Así se cierra el círculo: la obra se completa en la ejecución, pero a la vez ella juzga la ejecución en que se encarna y realiza. Esta exigencia que se realiza, si la obra posee el ser de una exigencia, se convierte en exigencia para la ejecución; dicho de otro modo, la existencia concreta que la obra obtiene es una existencia normativa: la realidad debe manifestar una verdad que se da a conocer en esta realidad. La historicidad de las ejecuciones no relativiza totalmente la verdad de la obra; no atenúa en nada esta exigencia que le es propia y que suscita siempre nuevas ejecuciones. Precisamente porque el aparecer, necesario al ser, no le es idéntico, pueden ser válidas diversas ejecuciones diferentes de una misma obra, como asimismo, por parte del público, pueden darse distintas interpretaciones de una misma obra ejecutada.
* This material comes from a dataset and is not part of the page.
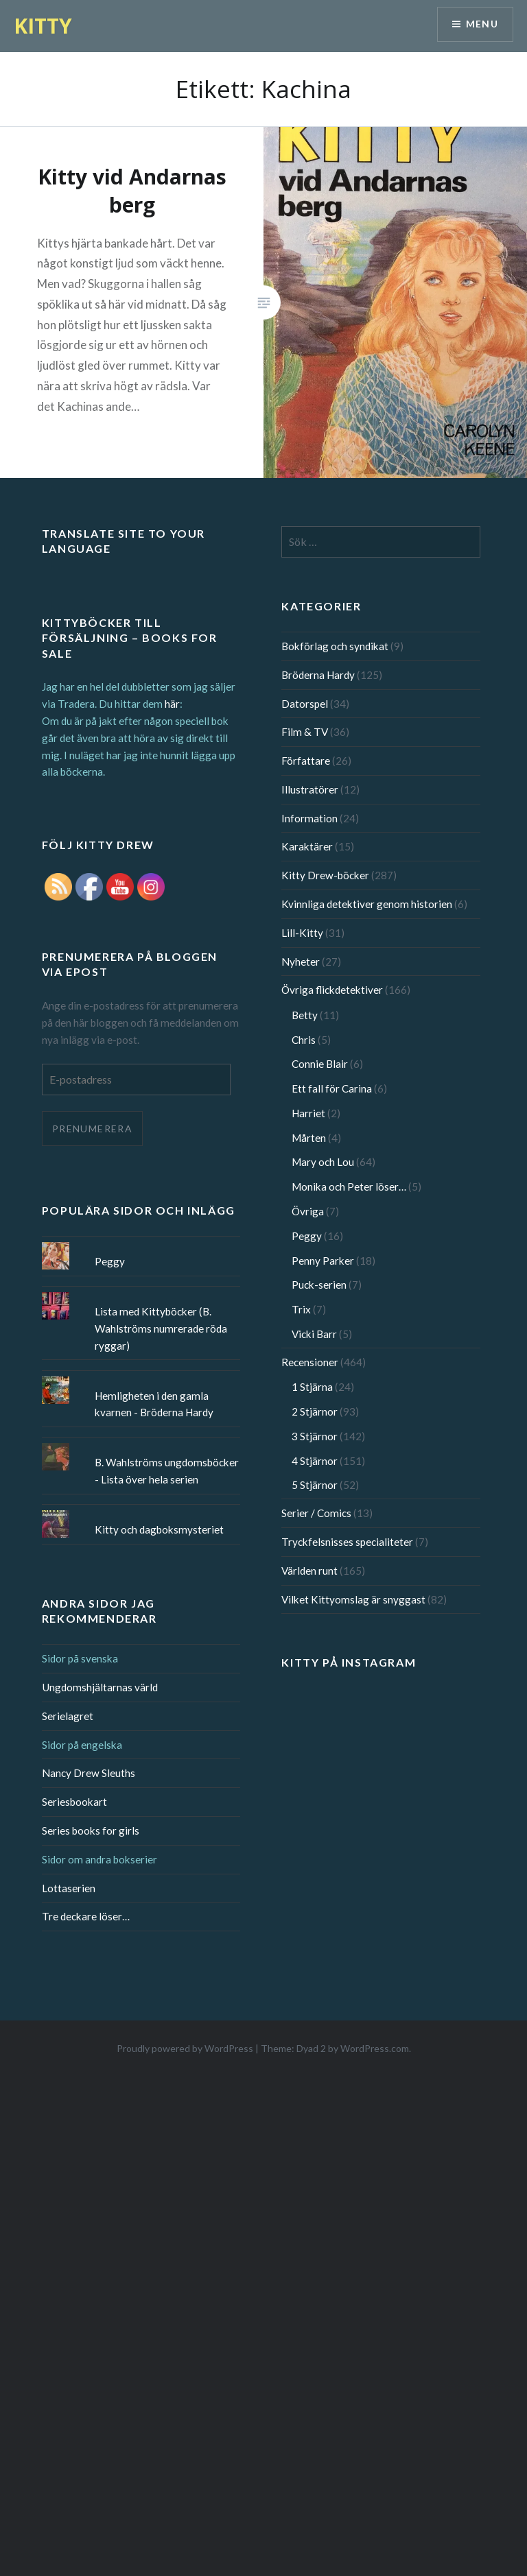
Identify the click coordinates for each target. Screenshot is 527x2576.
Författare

De una obra maestra, afirma Goubier, «cada recreación hace brotar una imagen inédita, de manera que siempre es indefinidamente nueva sin cesar de ser la misma […] entera en cada una de estas imágenes», 7por ello no puede asignarse a la historia el cuidado de un desciframiento y de una revelación progresivos: el Hamlet de Lawrence Oliver no es más verdadero que el de Jean-Louis Barrault; y hay que añadir que no solo el hombre Hamlet, tal como le hace hablar Shakespeare, es inagotable por lo que tiene de ambiguo o inacabado en cada gesto o cada palabra; es más bien la obra misma como totalidad –y la Novena Sinfonía o una naturaleza muerte de Braque igual que Hamlet – la que es inagotable por lo que denominaremos su profundidad: irreductible a sus ejecuciones y sin embargo captable solamente por ellas, o mejor dicho, en ellas. Podría afirmarse que la verdad de la obra consiste en ser una verdad. Si, en lugar de ser espectadores perceptivos, fuésemos, como dice Jaspers «consciencia en general», capaces de sobrevolar la historia y de planear ante las verdades históricas de la obra, no existiría verdad alguna: el ser de la obra hubiera absorbido su aparecer, sería verdad eterna y no objeto estético.